Elfath esteve ainda entre os pioneiros na implementação do árbitro de vídeo (AFP)
Repórter
Publicado em 5 de julho de 2026 às 16h58.
Última atualização em 5 de julho de 2026 às 17h01.
Escalado para apitar o confronto entre Brasil e Noruega, pelas oitavas de final da Copa do Mundo, Ismail Elfath, de 44 anos, é um dos árbitros mais experientes da Concacaf.
Representante dos Estados Unidos, embora tenha nascido em Casablanca, no Marrocos, ele disputa seu segundo Mundial e chega ao mata-mata após atuar em duas partidas da atual edição do torneio.
Elfath mudou-se para os Estados Unidos aos 18 anos, depois de ser selecionado pelo programa americano de vistos de diversidade. Estabelecido em Austin, no Texas, formou-se em engenharia mecânica e iniciou sua trajetória na arbitragem apitando jogos de categorias de base enquanto cursava a universidade. Paralelamente, desenvolveu carreira no setor de tecnologia.
A ascensão no futebol foi gradual. Ele estreou como árbitro principal da Major League Soccer (MLS) em 2012 e passou a integrar o quadro internacional da Fifa em 2016. Ao longo da carreira, foi eleito duas vezes o melhor árbitro da liga norte-americana, comandou a final do Mundial Sub-20 de 2019, participou dos Jogos Olímpicos de Tóquio e trabalhou em três jogos da Copa do Mundo de 2022. No Catar, também integrou a equipe da decisão entre Argentina e França como quarto árbitro.
Elfath esteve ainda entre os pioneiros na implementação do árbitro de vídeo. Em 2016, participou da primeira revisão de VAR realizada à beira do campo durante os testes da tecnologia.
O brasileiro já conhece o árbitro de um episódio marcante. Elfath comandou a derrota da seleção por 1 a 0 para Camarões na fase de grupos da Copa de 2022. Na ocasião, após marcar o gol da vitória nos acréscimos, Vincent Aboubakar tirou a camisa na comemoração e recebeu o segundo cartão amarelo. Antes de aplicar a expulsão, o árbitro sorriu, cumprimentou o atacante camaronês e demonstrou constrangimento por precisar cumprir a regra, cena que ganhou repercussão internacional.

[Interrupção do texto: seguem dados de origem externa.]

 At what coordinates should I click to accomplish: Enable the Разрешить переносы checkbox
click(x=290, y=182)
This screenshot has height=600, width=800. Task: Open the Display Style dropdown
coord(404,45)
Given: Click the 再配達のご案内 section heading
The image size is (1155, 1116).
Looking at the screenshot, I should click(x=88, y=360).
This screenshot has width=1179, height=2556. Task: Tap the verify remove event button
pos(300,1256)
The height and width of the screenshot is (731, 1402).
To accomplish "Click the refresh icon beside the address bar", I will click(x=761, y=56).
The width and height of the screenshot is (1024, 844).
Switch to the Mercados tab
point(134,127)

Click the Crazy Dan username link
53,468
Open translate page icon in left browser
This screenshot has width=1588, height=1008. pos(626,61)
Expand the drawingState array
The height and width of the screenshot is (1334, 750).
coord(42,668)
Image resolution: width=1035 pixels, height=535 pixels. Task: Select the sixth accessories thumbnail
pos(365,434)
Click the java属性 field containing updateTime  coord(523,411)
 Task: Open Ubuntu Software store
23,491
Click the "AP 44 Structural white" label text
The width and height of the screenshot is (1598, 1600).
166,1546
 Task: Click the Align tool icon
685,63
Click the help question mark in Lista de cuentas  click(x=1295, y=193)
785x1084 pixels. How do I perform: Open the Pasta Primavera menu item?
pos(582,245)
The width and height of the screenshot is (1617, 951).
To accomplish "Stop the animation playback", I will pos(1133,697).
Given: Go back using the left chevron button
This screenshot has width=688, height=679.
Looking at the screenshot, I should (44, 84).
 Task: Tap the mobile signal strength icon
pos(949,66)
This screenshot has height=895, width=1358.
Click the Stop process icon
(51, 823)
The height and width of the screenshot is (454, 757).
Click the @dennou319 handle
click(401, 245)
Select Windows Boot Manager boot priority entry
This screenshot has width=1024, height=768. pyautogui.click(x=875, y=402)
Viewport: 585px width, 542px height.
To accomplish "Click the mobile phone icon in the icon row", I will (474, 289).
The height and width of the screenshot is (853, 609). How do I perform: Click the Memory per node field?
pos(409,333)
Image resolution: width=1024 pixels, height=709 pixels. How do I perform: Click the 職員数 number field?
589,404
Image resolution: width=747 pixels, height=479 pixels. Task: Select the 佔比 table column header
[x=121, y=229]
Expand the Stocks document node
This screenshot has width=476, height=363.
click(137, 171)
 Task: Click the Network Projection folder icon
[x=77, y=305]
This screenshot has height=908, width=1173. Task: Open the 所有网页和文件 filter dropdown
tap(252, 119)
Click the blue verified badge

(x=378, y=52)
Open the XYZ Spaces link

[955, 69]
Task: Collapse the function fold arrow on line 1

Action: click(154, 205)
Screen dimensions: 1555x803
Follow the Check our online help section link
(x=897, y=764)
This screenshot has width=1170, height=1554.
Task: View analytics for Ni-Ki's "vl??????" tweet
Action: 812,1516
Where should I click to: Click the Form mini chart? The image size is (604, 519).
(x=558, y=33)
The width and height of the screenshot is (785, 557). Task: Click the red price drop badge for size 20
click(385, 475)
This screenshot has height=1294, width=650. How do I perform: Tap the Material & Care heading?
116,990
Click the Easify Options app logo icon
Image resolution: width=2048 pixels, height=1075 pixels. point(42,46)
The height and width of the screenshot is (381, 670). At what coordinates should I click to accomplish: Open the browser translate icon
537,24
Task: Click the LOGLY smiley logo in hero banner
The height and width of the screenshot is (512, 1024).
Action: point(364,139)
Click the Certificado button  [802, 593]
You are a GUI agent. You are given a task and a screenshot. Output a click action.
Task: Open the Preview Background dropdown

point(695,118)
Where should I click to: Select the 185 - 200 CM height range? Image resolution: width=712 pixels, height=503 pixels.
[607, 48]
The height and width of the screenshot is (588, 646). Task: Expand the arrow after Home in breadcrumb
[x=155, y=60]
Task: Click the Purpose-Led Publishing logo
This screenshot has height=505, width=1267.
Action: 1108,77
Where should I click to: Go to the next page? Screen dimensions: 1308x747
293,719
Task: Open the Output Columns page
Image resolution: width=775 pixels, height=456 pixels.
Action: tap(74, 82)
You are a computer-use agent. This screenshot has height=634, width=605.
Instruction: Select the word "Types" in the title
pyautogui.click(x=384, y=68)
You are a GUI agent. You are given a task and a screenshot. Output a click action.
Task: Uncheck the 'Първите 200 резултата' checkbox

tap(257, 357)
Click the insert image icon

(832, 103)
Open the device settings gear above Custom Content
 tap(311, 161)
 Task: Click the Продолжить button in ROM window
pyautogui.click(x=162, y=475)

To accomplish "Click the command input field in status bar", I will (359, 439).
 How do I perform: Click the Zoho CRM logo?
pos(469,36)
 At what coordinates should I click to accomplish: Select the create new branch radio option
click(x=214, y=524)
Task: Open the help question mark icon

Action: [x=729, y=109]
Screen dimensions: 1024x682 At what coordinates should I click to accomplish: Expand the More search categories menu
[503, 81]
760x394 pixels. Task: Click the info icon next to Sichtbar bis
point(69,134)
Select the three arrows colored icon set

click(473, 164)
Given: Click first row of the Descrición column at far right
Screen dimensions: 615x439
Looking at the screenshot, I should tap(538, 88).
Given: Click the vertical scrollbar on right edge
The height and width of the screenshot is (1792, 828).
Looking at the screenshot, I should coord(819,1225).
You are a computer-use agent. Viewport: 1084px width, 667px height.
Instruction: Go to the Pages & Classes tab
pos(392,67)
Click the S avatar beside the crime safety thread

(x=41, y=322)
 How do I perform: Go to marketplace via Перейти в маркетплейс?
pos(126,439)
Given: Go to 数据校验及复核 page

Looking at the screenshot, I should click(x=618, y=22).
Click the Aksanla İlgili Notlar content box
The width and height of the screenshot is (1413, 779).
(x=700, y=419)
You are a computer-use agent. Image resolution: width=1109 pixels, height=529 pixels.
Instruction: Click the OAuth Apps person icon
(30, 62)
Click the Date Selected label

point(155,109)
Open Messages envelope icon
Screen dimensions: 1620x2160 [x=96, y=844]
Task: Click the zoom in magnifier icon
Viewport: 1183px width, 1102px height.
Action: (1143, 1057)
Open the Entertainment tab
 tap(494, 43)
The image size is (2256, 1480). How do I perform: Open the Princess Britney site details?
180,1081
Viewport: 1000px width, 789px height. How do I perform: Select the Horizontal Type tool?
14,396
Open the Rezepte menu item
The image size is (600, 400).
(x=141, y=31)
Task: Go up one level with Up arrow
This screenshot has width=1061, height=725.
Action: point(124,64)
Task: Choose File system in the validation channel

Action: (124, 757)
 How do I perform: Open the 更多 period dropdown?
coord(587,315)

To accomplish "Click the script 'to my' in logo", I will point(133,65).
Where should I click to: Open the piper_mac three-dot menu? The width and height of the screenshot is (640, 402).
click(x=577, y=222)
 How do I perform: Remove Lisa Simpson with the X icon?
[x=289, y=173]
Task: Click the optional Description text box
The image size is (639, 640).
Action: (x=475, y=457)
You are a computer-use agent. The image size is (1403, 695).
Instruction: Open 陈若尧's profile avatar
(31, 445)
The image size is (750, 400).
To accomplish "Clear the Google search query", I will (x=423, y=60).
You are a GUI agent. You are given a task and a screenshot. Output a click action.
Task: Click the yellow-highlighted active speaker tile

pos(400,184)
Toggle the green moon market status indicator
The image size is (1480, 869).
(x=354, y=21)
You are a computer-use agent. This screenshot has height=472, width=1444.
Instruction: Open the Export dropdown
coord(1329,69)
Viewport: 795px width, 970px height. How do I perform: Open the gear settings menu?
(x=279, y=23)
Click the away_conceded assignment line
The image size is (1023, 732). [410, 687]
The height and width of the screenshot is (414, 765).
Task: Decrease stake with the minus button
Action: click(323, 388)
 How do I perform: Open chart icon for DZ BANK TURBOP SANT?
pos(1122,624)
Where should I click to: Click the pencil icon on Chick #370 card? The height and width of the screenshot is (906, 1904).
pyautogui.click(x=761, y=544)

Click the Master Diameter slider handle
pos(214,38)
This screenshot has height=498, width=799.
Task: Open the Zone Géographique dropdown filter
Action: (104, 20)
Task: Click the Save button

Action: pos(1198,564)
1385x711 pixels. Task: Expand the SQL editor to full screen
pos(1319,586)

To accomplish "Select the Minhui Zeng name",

A presença do árbitro na Copa de 2026 representa também uma recuperação pessoal. Durante a Copa América de 2024, Elfath sofreu uma grave lesão no joelho, passou por duas cirurgias e permaneceu 13 meses afastado dos gramados. No período, chegou a cogitar encerrar a carreira. Para retornar ao quadro da Fifa, precisou refazer testes físicos e passou a ter acompanhamento detalhado de métricas como treinamentos, recuperação muscular e qualidade do sono.
Nesta Copa do Mundo, o americano apitou o empate por 2 a 2 entre Holanda e Japão e a vitória da Espanha por 1 a 0 sobre o Uruguai. A segunda atuação gerou críticas de parte da imprensa espanhola, que avaliou que o árbitro demorou a controlar a intensidade física do confronto, encerrado com jogadores lesionados e a expulsão de Canobbio nos acréscimos.
Apesar das críticas recentes, a escalação para Brasil x Noruega reforça o prestígio de Elfath junto à Fifa. Menos de dois anos após uma lesão que quase interrompeu sua trajetória no futebol, o árbitro foi escolhido para comandar uma das partidas decisivas das oitavas de final do Mundial.